===== Data shown

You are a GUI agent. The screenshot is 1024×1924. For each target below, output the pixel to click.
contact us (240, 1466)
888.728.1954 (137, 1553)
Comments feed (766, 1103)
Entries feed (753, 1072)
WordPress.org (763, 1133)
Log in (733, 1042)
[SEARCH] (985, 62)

==========

Try it – The records shown earlier should all be returned verbatim.

Solution to the exercise –
You are a GUI agent. The screenshot is 1024×1924. For each target below, output the pixel to click.
contact us (240, 1466)
888.728.1954 (137, 1553)
Comments feed (766, 1103)
Entries feed (753, 1072)
WordPress.org (763, 1133)
Log in (733, 1042)
[SEARCH] (985, 62)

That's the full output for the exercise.